Absorption of planar massless scalar waves by Kerr black holes

TL;DR

This paper analyzes how Kerr black holes absorb planar massless scalar waves at various angles, revealing frequency-dependent behaviors and the influence of black hole rotation and wave alignment.

Contribution

It extends the partial wave and complex angular momentum methods to analyze scalar wave absorption by Kerr black holes at arbitrary angles, including new approximations and symmetry considerations.

Findings

Low-frequency cross section approaches horizon area.

High-frequency cross section approaches geodesic capture cross section.
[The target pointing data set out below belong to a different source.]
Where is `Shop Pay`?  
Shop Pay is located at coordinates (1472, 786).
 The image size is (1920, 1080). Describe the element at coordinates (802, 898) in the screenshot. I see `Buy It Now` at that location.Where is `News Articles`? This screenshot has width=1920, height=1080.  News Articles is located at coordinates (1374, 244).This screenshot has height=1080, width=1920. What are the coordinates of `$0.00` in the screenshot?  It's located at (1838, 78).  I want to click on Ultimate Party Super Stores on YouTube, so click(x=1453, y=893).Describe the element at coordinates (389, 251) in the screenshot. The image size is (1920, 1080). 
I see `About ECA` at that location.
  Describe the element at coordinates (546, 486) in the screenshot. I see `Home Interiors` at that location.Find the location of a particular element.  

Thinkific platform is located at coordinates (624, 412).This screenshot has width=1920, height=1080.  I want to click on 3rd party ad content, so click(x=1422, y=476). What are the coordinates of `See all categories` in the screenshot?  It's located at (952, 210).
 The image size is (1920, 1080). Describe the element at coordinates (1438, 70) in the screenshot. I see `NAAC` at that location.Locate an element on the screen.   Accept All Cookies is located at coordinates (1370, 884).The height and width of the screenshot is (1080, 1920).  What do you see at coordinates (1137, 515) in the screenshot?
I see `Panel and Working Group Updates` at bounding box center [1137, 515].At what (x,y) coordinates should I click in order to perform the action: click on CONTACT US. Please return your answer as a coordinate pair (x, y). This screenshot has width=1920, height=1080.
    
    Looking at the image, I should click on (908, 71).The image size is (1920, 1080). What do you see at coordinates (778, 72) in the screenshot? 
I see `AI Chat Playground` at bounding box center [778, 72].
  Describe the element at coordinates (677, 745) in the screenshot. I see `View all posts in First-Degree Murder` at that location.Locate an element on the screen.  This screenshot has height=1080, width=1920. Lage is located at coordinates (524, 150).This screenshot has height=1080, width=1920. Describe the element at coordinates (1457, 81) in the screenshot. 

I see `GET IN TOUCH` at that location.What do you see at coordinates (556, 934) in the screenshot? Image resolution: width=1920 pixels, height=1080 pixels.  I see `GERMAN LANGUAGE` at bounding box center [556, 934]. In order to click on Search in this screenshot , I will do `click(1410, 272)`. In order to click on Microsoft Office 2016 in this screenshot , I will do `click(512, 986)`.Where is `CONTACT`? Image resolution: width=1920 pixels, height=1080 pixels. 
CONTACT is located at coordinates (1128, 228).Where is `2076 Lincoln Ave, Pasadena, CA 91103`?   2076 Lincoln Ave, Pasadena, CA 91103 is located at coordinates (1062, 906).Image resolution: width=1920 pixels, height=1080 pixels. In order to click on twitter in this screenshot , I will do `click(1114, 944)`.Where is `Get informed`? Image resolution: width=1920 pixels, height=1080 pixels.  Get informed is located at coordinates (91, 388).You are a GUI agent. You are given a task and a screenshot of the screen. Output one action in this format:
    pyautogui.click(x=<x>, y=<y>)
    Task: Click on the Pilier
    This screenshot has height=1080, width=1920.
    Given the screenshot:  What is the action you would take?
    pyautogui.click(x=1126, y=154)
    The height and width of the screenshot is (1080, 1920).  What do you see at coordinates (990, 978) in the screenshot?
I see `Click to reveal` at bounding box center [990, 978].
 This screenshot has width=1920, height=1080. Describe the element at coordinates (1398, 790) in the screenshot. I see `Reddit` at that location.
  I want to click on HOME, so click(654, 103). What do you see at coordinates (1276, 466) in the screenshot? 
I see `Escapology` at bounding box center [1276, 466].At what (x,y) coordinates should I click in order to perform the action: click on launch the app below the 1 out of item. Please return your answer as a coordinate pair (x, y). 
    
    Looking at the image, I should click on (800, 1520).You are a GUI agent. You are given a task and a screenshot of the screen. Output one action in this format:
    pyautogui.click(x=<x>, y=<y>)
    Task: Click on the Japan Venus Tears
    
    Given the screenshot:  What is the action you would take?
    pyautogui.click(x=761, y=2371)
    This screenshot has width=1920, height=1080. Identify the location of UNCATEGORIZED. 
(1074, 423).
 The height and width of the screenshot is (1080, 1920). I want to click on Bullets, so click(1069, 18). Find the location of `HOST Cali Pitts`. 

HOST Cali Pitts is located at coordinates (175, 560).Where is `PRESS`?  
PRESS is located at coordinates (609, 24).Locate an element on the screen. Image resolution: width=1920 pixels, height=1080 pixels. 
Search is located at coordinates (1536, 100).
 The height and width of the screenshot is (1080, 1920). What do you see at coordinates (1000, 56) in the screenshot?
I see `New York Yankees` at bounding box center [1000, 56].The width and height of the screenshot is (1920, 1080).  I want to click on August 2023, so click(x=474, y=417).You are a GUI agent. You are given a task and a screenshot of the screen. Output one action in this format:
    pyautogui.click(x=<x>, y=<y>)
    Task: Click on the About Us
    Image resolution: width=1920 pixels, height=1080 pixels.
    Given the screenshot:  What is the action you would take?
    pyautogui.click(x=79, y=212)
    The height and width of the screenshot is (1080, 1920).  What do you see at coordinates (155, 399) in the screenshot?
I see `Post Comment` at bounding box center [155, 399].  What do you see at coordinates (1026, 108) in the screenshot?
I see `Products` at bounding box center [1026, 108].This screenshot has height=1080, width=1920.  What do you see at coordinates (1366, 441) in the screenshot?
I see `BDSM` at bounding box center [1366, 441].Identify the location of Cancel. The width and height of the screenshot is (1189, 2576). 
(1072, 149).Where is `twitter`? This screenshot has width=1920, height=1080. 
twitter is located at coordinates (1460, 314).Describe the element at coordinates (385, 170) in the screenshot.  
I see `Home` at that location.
Counterrotating waves experience greater absorption.

Abstract

We consider planar massless scalar waves impinging upon a Kerr black hole, for general angles of incidence. We compute the absorption cross section via the partial wave approach, and present a gallery of results. In the low-frequency regime, we show that the cross section approaches the horizon area; in the high-frequency regime, we show that the cross section approaches the geodesic capture cross section. In the aligned case, we extend the complex angular momentum method to obtain a `sinc' approximation, which relates the regular high-frequency oscillations in the cross section to the properties of the polar null orbit. In the non-aligned case, we show, via a semi-analytic approximation, that the reduction in symmetry generates a richer, less regular absorption cross section. We separate the absorption cross section into corotating and counterrotating contributions, showing that the absorption is larger for counterrotating waves, as expected.